__WORK TO COMPLETE__: Will you return, word for word, only the lines from the top of the data below down to and including the one with "Open the Run and Debug icon"?

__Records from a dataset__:
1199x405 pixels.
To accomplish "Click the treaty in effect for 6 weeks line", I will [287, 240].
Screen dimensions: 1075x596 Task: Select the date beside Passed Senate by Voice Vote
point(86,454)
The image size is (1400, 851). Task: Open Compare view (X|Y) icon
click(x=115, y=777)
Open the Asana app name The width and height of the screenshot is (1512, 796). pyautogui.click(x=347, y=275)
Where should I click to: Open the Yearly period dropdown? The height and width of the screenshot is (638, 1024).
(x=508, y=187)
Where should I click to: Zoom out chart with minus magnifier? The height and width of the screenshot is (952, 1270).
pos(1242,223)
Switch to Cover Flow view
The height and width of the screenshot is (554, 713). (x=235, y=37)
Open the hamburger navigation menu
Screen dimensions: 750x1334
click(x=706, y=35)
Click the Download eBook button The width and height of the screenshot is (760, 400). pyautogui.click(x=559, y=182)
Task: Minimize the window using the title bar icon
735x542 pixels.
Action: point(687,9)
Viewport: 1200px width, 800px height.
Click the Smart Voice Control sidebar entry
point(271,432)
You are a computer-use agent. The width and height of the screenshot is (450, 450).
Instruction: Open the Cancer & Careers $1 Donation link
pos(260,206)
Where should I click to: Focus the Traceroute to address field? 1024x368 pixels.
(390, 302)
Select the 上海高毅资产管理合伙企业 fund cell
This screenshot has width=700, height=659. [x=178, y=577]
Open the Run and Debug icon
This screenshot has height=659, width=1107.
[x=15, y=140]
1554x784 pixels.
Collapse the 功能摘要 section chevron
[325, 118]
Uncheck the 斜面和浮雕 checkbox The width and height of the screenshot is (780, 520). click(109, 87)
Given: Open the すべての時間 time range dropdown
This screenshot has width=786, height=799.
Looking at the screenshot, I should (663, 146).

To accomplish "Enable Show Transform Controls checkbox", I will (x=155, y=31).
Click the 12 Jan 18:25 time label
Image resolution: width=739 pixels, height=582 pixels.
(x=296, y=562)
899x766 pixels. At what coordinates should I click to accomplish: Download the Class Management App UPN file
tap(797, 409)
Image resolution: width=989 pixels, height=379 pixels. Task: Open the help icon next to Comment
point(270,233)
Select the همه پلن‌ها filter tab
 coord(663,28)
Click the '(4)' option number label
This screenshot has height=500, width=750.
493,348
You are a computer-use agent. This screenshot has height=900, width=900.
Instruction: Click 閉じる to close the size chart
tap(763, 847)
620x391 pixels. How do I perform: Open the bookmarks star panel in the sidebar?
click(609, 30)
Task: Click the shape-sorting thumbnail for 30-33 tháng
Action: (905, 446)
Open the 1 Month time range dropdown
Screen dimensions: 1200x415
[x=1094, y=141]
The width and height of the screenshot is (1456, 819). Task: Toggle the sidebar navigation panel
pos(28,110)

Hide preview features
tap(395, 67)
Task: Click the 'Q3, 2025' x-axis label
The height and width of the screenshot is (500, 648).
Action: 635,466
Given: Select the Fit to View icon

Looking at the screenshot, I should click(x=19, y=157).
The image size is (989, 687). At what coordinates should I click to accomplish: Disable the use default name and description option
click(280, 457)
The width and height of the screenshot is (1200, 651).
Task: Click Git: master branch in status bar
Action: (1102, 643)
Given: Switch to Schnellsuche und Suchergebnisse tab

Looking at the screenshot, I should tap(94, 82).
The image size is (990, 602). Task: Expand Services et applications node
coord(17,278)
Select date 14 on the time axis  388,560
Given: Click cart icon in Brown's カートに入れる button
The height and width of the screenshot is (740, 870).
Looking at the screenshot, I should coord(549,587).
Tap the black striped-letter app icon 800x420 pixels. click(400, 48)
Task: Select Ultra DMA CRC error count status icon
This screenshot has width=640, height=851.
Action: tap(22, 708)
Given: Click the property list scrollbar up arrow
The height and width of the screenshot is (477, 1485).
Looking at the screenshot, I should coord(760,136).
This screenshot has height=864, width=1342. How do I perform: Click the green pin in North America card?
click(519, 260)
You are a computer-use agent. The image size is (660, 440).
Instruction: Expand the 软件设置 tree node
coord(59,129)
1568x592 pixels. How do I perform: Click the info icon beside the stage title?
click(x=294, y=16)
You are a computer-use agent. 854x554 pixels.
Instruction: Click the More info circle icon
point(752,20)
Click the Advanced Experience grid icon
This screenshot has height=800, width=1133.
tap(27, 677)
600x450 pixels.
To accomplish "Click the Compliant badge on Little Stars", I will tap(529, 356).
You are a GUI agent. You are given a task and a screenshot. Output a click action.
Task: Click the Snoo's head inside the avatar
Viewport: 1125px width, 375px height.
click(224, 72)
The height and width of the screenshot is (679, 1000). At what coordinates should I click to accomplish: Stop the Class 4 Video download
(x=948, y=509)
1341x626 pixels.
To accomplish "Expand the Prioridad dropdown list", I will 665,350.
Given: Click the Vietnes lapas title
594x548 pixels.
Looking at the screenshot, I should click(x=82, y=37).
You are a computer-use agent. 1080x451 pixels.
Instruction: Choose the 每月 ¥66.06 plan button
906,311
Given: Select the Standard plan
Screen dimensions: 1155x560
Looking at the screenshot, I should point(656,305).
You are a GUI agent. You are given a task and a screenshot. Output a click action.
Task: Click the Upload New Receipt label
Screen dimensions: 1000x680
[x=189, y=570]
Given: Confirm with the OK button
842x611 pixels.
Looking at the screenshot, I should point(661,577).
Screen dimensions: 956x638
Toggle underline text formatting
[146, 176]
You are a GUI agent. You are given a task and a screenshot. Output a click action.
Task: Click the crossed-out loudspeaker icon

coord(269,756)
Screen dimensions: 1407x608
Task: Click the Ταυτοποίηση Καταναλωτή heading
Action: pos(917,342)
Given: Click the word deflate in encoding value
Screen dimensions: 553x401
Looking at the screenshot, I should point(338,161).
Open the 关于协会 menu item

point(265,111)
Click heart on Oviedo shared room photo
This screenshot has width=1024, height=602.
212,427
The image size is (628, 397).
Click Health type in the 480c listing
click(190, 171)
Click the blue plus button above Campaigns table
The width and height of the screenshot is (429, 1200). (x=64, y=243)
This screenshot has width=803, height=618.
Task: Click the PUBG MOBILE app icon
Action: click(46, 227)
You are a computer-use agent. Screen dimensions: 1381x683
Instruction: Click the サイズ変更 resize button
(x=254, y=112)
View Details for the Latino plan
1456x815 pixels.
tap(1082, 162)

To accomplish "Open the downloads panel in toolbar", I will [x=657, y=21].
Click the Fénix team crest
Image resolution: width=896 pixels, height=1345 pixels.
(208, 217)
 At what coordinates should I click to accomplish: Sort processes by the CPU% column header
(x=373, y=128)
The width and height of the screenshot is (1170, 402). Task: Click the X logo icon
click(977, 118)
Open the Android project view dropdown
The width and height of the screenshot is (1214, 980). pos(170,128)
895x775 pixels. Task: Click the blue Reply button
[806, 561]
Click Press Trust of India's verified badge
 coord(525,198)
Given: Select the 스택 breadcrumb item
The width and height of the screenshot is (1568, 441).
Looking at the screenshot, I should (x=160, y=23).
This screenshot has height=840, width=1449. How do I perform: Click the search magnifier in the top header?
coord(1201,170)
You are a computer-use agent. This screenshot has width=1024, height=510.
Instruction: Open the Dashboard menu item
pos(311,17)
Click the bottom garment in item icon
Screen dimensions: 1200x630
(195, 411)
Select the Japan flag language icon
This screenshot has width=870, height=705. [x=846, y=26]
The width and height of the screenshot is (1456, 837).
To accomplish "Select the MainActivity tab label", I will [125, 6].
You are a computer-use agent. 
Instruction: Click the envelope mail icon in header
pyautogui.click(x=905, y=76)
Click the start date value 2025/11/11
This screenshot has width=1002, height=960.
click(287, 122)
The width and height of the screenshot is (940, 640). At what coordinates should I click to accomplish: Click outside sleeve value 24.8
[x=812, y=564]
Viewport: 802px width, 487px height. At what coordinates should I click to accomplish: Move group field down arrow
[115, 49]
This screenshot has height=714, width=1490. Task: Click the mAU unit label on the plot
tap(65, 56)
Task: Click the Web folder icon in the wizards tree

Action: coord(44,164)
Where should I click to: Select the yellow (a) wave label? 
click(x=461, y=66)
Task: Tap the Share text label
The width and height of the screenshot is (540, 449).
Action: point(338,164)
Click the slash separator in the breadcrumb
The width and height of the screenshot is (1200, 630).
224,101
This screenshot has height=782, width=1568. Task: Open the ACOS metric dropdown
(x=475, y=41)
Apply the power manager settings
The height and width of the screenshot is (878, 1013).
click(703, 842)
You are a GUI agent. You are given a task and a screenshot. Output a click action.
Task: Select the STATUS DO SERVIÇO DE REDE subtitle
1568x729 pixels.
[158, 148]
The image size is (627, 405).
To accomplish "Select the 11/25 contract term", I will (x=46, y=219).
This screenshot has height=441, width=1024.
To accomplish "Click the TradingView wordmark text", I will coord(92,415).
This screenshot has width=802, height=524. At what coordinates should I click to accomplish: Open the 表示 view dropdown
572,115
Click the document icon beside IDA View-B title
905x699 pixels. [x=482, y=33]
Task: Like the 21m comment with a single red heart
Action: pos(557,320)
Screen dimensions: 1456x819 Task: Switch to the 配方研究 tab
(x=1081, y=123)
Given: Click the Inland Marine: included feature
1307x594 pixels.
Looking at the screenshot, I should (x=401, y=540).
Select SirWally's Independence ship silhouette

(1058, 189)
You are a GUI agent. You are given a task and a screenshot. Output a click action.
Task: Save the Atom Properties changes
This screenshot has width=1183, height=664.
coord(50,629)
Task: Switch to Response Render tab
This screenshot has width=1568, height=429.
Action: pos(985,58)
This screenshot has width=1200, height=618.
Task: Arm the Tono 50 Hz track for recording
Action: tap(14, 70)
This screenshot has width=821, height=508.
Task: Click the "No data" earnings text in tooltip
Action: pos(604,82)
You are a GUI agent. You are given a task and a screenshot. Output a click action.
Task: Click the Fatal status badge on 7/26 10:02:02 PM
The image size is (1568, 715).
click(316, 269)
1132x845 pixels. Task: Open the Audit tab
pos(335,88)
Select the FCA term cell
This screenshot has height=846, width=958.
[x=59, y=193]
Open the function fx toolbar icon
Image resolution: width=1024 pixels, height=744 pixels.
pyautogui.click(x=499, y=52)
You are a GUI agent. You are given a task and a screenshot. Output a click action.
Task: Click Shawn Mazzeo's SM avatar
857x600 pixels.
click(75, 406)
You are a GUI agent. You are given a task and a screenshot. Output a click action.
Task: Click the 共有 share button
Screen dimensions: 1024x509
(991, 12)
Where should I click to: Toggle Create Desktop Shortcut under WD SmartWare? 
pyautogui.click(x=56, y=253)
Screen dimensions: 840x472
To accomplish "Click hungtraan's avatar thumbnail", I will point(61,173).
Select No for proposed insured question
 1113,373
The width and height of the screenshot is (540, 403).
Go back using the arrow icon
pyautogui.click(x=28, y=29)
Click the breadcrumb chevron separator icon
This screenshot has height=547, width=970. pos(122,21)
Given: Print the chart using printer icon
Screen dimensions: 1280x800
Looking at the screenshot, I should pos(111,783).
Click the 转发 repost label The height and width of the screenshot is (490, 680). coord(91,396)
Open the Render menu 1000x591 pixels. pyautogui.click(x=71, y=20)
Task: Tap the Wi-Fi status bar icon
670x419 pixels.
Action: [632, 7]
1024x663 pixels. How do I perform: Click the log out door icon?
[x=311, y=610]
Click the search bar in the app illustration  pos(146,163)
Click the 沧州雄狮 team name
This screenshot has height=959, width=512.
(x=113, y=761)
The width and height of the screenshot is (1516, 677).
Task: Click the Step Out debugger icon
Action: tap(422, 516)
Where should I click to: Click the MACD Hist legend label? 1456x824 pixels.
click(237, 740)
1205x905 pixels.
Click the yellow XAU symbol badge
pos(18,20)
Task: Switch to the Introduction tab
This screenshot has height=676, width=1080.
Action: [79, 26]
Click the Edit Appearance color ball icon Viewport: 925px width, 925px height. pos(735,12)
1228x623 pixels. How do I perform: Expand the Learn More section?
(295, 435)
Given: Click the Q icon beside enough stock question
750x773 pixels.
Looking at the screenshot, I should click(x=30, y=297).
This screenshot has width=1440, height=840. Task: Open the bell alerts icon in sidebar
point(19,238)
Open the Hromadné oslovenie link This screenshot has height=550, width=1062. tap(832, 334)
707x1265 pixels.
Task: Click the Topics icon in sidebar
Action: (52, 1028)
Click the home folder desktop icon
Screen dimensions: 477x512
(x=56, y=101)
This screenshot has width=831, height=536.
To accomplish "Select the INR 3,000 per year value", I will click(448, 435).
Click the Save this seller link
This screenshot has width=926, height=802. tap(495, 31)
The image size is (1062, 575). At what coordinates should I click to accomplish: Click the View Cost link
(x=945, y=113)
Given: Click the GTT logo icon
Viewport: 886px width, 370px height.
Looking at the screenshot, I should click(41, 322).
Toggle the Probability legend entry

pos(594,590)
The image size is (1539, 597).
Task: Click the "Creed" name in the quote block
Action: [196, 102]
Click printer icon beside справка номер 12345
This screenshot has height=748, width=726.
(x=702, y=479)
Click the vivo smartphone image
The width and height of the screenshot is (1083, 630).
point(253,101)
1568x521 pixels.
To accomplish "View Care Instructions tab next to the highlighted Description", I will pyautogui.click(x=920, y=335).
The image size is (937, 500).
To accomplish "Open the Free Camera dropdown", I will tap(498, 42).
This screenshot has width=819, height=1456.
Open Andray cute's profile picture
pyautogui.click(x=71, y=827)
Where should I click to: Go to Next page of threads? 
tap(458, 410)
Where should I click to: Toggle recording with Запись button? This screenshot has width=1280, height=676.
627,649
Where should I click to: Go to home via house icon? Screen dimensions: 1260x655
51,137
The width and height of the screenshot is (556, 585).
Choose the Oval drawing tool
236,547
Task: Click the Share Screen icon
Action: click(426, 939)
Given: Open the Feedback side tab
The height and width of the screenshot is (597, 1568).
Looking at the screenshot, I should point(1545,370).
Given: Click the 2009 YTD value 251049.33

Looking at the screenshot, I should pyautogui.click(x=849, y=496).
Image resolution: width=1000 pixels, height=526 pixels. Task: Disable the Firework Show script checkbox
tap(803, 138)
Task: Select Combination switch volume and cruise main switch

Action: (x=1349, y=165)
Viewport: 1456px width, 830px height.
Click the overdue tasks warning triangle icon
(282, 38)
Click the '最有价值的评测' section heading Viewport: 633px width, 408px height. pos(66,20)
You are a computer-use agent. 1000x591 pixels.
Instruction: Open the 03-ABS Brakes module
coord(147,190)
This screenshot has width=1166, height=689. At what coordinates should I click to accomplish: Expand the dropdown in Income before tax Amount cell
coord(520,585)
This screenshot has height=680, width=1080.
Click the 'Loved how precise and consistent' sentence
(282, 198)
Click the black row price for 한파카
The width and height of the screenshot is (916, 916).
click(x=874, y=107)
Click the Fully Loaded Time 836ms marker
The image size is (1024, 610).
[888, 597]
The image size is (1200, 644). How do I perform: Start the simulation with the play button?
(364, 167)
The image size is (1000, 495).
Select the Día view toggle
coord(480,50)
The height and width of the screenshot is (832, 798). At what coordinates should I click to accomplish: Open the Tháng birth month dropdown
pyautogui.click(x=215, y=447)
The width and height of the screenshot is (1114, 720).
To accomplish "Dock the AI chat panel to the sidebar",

__TASK RESULT__:
1199x405 pixels.
To accomplish "Click the treaty in effect for 6 weeks line", I will [287, 240].
Screen dimensions: 1075x596 Task: Select the date beside Passed Senate by Voice Vote
point(86,454)
The image size is (1400, 851). Task: Open Compare view (X|Y) icon
click(x=115, y=777)
Open the Asana app name The width and height of the screenshot is (1512, 796). pyautogui.click(x=347, y=275)
Where should I click to: Open the Yearly period dropdown? The height and width of the screenshot is (638, 1024).
(x=508, y=187)
Where should I click to: Zoom out chart with minus magnifier? The height and width of the screenshot is (952, 1270).
pos(1242,223)
Switch to Cover Flow view
The height and width of the screenshot is (554, 713). (x=235, y=37)
Open the hamburger navigation menu
Screen dimensions: 750x1334
click(x=706, y=35)
Click the Download eBook button The width and height of the screenshot is (760, 400). pyautogui.click(x=559, y=182)
Task: Minimize the window using the title bar icon
735x542 pixels.
Action: point(687,9)
Viewport: 1200px width, 800px height.
Click the Smart Voice Control sidebar entry
point(271,432)
You are a computer-use agent. The width and height of the screenshot is (450, 450).
Instruction: Open the Cancer & Careers $1 Donation link
pos(260,206)
Where should I click to: Focus the Traceroute to address field? 1024x368 pixels.
(390, 302)
Select the 上海高毅资产管理合伙企业 fund cell
This screenshot has width=700, height=659. [x=178, y=577]
Open the Run and Debug icon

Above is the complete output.